_Task brief_
A complete response lists each line of the data below that includes the word "Смотреть".

_Data for analysis_
::::::
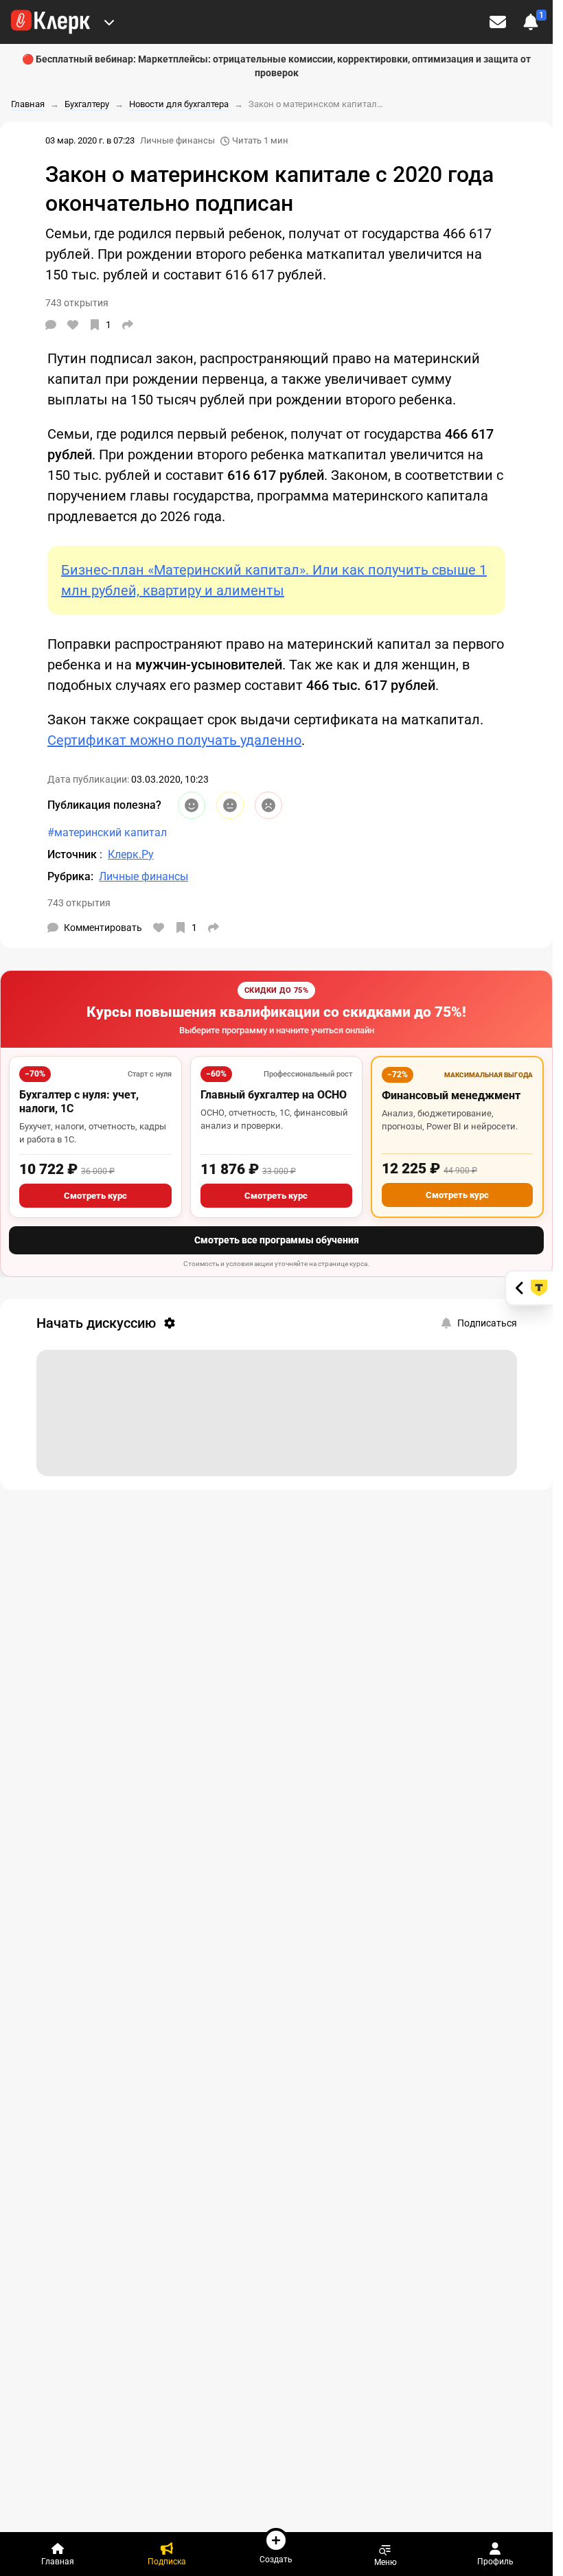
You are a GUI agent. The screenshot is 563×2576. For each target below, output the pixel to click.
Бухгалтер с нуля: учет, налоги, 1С (79, 1101)
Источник (73, 854)
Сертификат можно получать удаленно (174, 740)
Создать (276, 2559)
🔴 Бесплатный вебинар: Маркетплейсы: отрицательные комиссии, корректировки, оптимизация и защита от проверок (276, 66)
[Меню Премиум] (109, 22)
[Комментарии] (50, 324)
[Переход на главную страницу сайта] (50, 22)
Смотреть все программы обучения (276, 1239)
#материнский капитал (107, 832)
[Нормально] (230, 805)
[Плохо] (268, 805)
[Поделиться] (127, 324)
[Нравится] (72, 324)
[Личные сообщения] (498, 22)
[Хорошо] (191, 805)
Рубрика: (70, 876)
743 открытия (79, 902)
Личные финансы (177, 140)
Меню (385, 2561)
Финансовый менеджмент (451, 1095)
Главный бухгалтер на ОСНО (273, 1094)
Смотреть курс (95, 1196)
::::::
_Result of the exercise_
Смотреть все программы обучения (276, 1239)
Смотреть курс (95, 1196)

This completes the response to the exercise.